A decision of the British Columbia Court of Appeal earlier this year highlights one of the pitfalls of “no admission” settlements, exhibiting that a securities regulator in a cooperating jurisdiction may not be able to issue a reciprocal order when the settlement contains no specificity or admission upon which to conclude that any wrongdoing occurred.

In Lines v. British Columbia (Securities Commission),1 the two individual appellants, as well as five corporations, had been the subjects of an SEC investigation that ended in settlement. Pursuant to the settlement agreement, the accused parties were to disgorge approximately $1.3 million, pay unspecified civil penalties and the two individuals undertook not to engage in trading in penny stocks in the over-the-counter U.S. markets for a period of 2 to 3 years. The terms of this settlement had been incorporated into a final judgment of the New York District Court.

At issue before the Court of Appeal in Lines was whether the British Columbia Securities Commission (“BCSC”) had been entitled to issue a reciprocal order under section 161(6)(d) of the British Columbia Securities Act, prohibiting the two individual appellants from trading in any securities in British Columbia for the period covered by the SEC settlement.

The appellants argued that the BCSC erred by ordering significantly more onerous sanctions than those set out in the settlement agreement, noting that the SEC settlement did not contain a total ban on trading as it continued to permit them to trade on major U.S. exchanges. Further, given that the SEC settlement agreement did not particularize the misconduct alleged and expressly provided that there was no admission or denial by the appellants with respect to the SEC allegations, the appellants argued that the reciprocal order constituted a denial of procedural fairness by effectively imposing sanctions without articulated or proven allegations.

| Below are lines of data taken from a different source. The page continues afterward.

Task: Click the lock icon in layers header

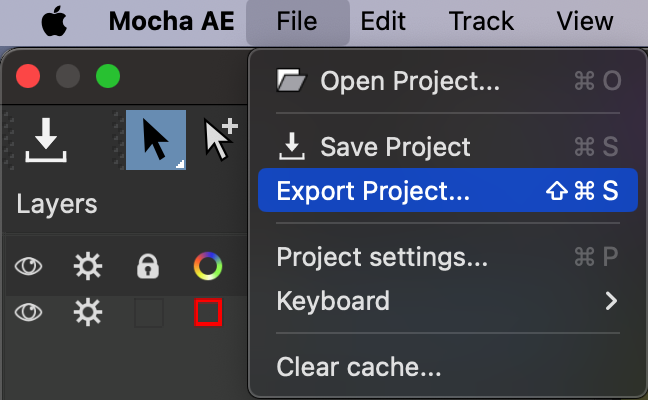Action: (148, 267)
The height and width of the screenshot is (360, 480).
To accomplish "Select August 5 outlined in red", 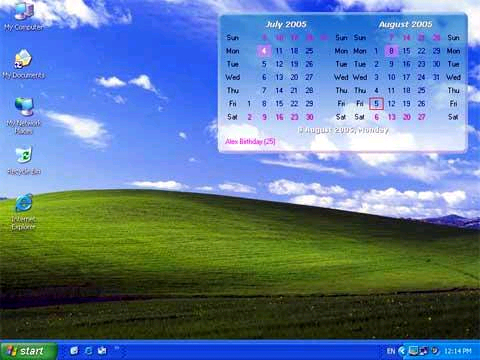I will (x=376, y=104).
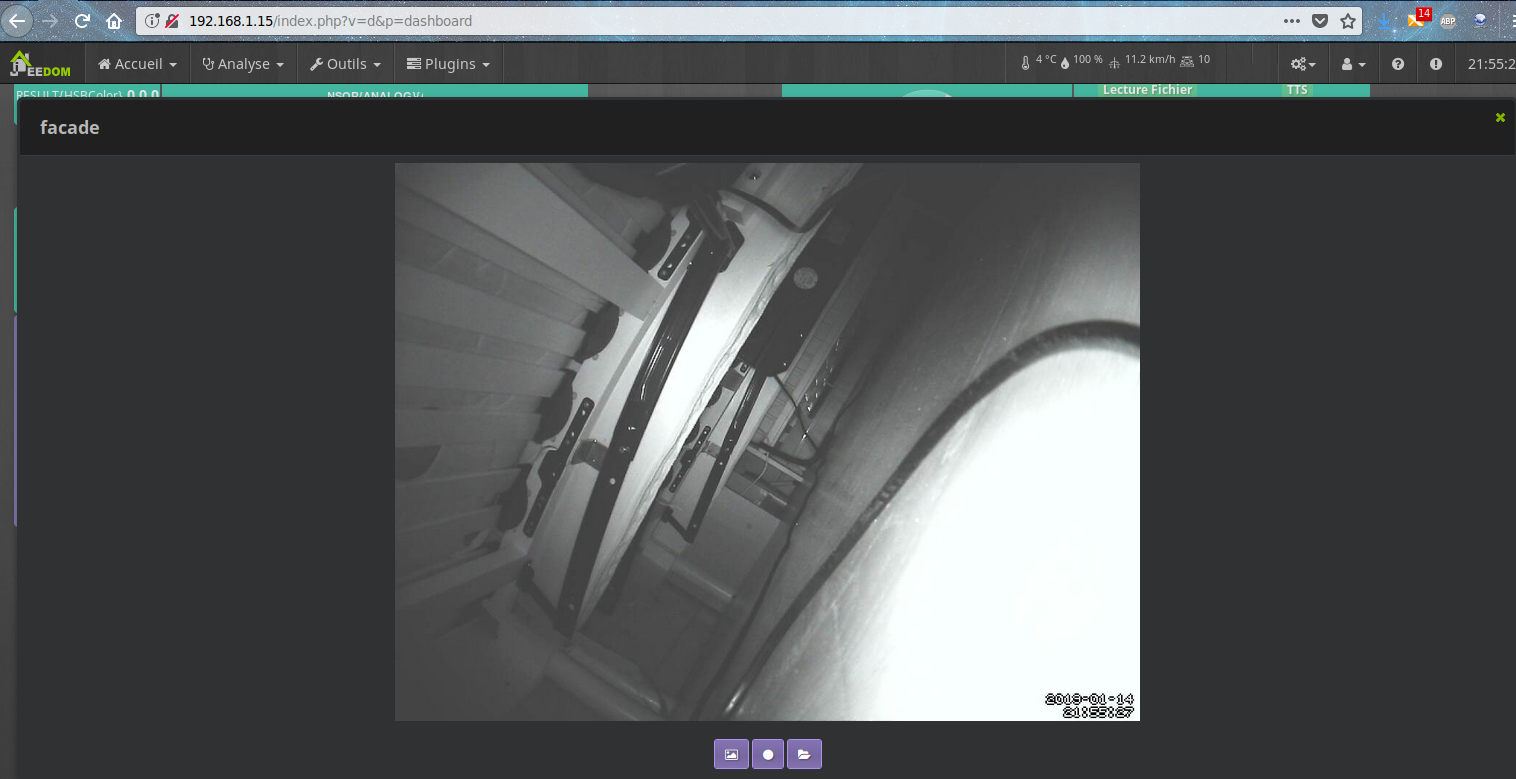View Jeedom system alerts via exclamation icon
This screenshot has height=779, width=1516.
point(1436,63)
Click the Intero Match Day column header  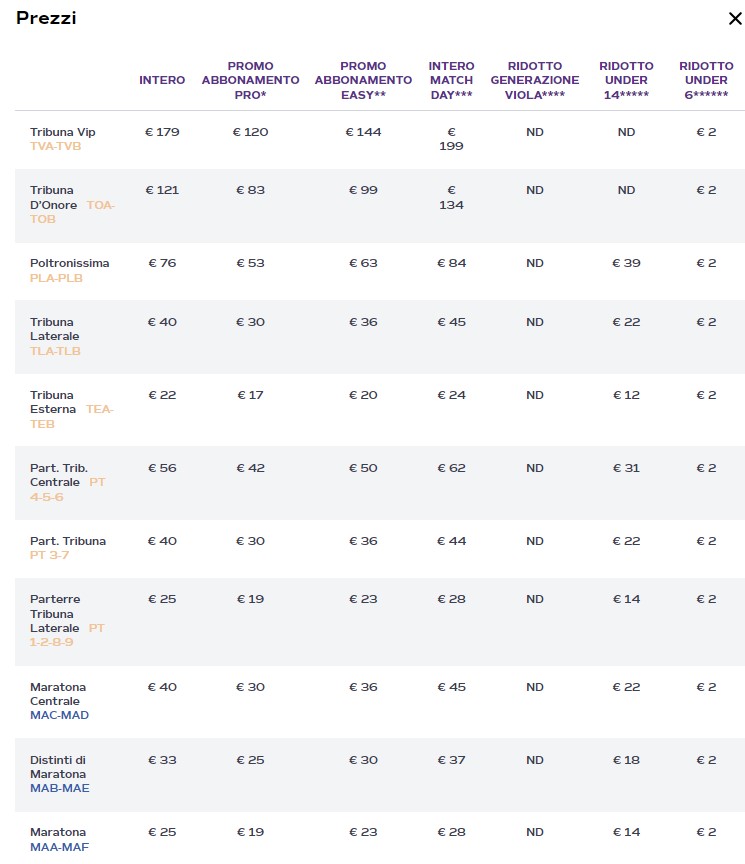(x=451, y=80)
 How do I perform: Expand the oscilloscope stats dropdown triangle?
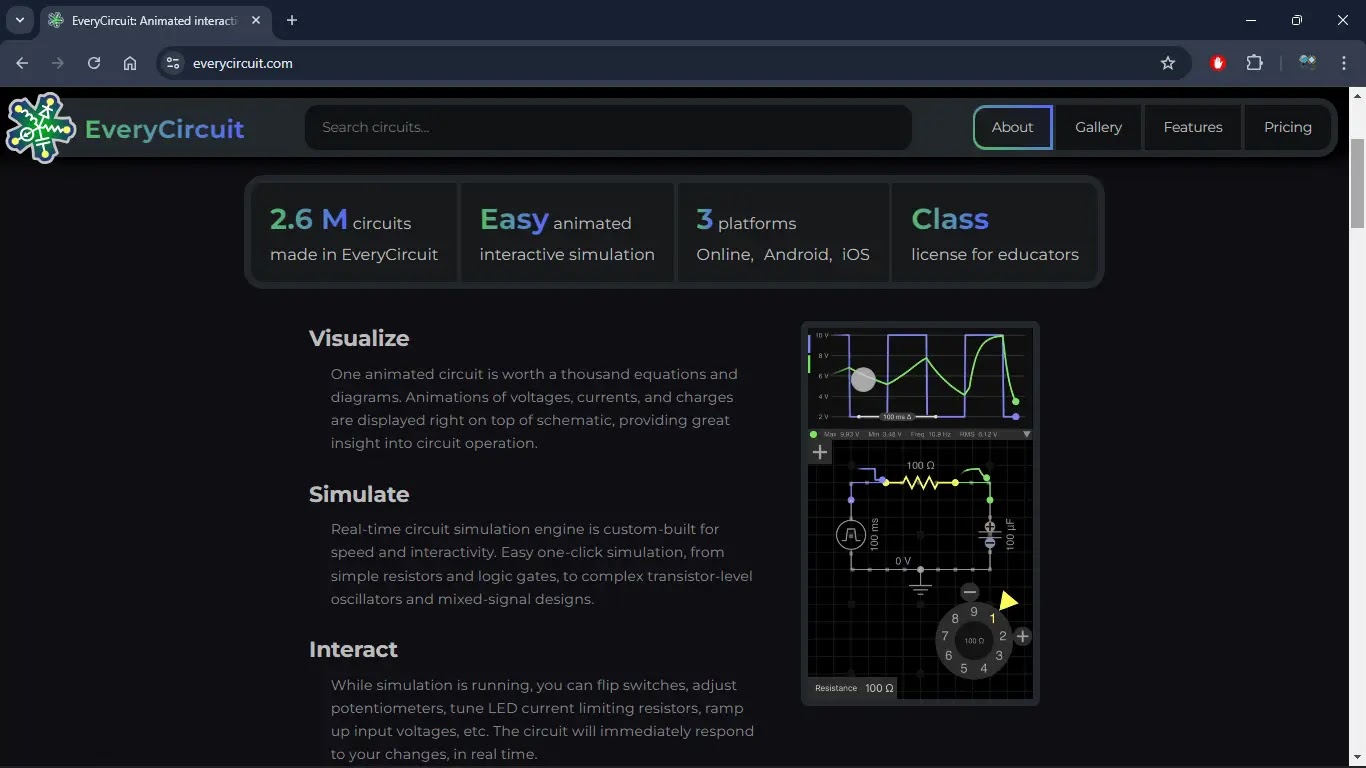click(1026, 435)
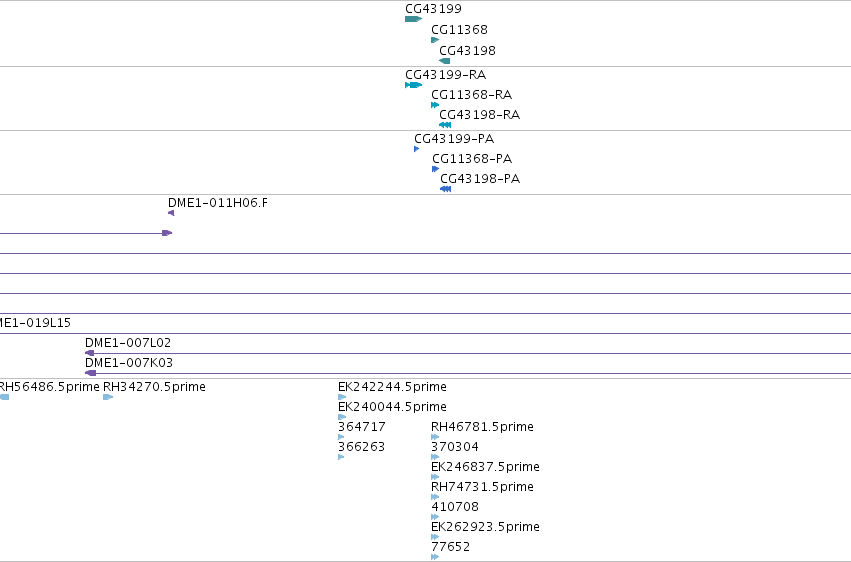Click the CG43199-RA transcript glyph

pyautogui.click(x=413, y=85)
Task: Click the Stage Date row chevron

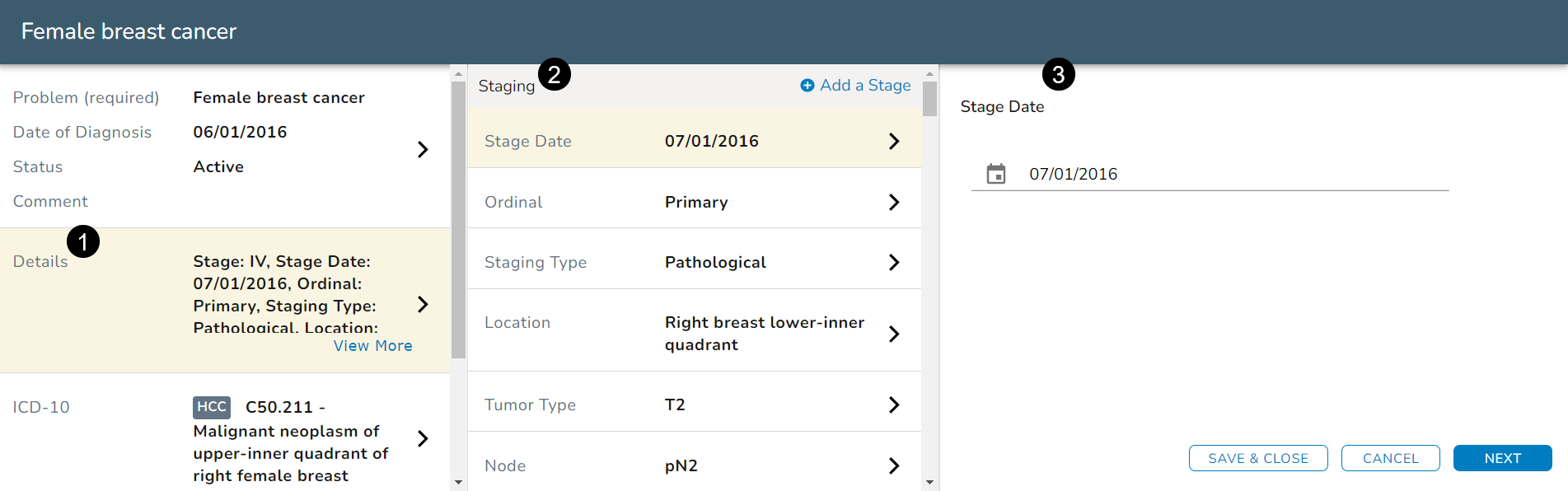Action: coord(894,141)

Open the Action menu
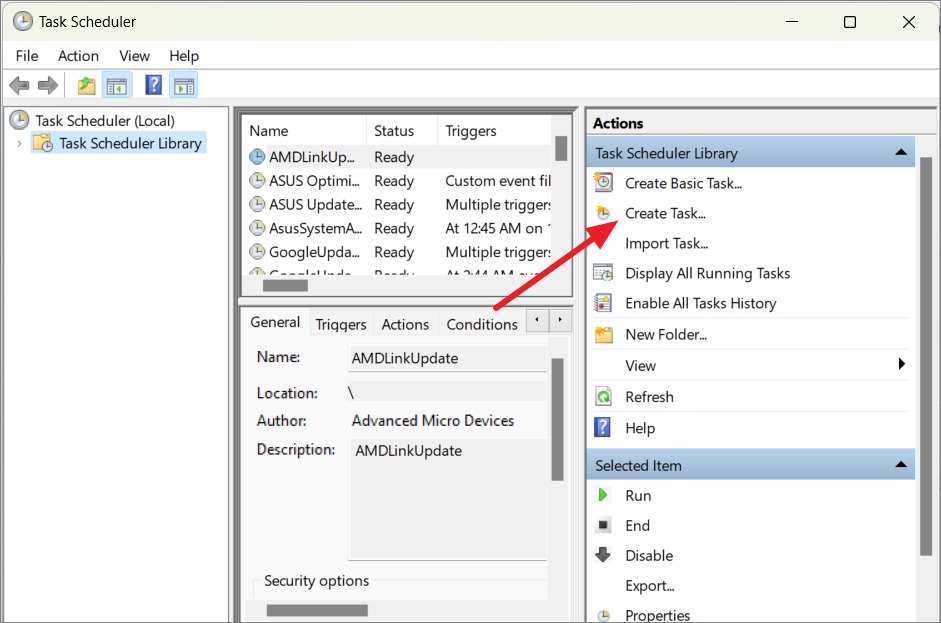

The Court of Appeal overturned the BCSC’s reciprocal order, finding that in order to issue an order under s. 161(6)(d) British Columbia Securities Act, it is incumbent upon the BCSC to make its own determination of what is in the public interest rather than to simply render an automatic order based on the outcome in a foreign jurisdiction. In this case, the SEC settled the matter without any conclusion of wrongdoing and the BCSC had simply supposed that, because the appellants consented to certain sanctions with the SEC, it was in the public interest to ban those individuals from trading securities in British Columbia for a specified period. This of course ignores that a party may agree to a settlement simply to avoid the cost of defending allegations, particularly if they are not admitting to wrongdoing..

Also important was that the trading ban imposed by the BCSC was significantly more onerous than the SEC settlement. While the Court of Appeal left open the possibility that a reciprocal order may, in certain circumstances, impose more onerous sanctions than the original order, justice, transparency and intelligibility dictate that there must be evidence or admission of wrongdoing to do so.

While the BCSC’s reciprocal order was overturned, the Court of Appeal did go on to note that the reasons of its decision do not prevent the BCSC from imposing a reciprocal order commensurate with the trading ban in the SEC settlement, provided that the BCSC finds that such an order is in the public interest.

This decision likely adds more fuel to the fire for detractors of the “no admission” settlement, which is something that Canadian securities regulators do not currently entertain but has been a topic of discussion. While many recognize that, in certain cases, a no admission settlement can help broker a happy compromise and save tens to hundreds of thousands of dollars in legal and investigative fees, it is clear that a settlement agreement that is sparse on details and has no admission of liability is not going to be as helpful to reciprocating jurisdictions as one which contains a full set of agreed upon facts and the conclusion drawn therefrom. In other words, a reciprocating jurisdiction can’t just rubber stamp sanctions without at least some basis to conclude that the outcome is in the public interest of its jurisdiction.

Practically speaking, if a Canadian jurisdiction entered into a no admission settlement such as the one in this case, it could create increased inter-provincial inefficiency by resulting in the need for a duplicative investigation by another jurisdiction, thus necessitating increased expense for regulator and respondent. Of course, a national regulator would quell these concerns in Canada.

Finally, we note that while the SEC’s practice is different from that of Canadian regulators, the SEC does not allow parties to specifically deny allegations in settlement. Rather, they only allow, as in Lines, the inclusion of a “neither admit nor deny” clause, thus leaving matters fully neutral. Further, in May 2012, the SEC announced that they would no longer allow such wording in a case where a party has already admitted or been convicted of the applicable allegations in a criminal proceeding.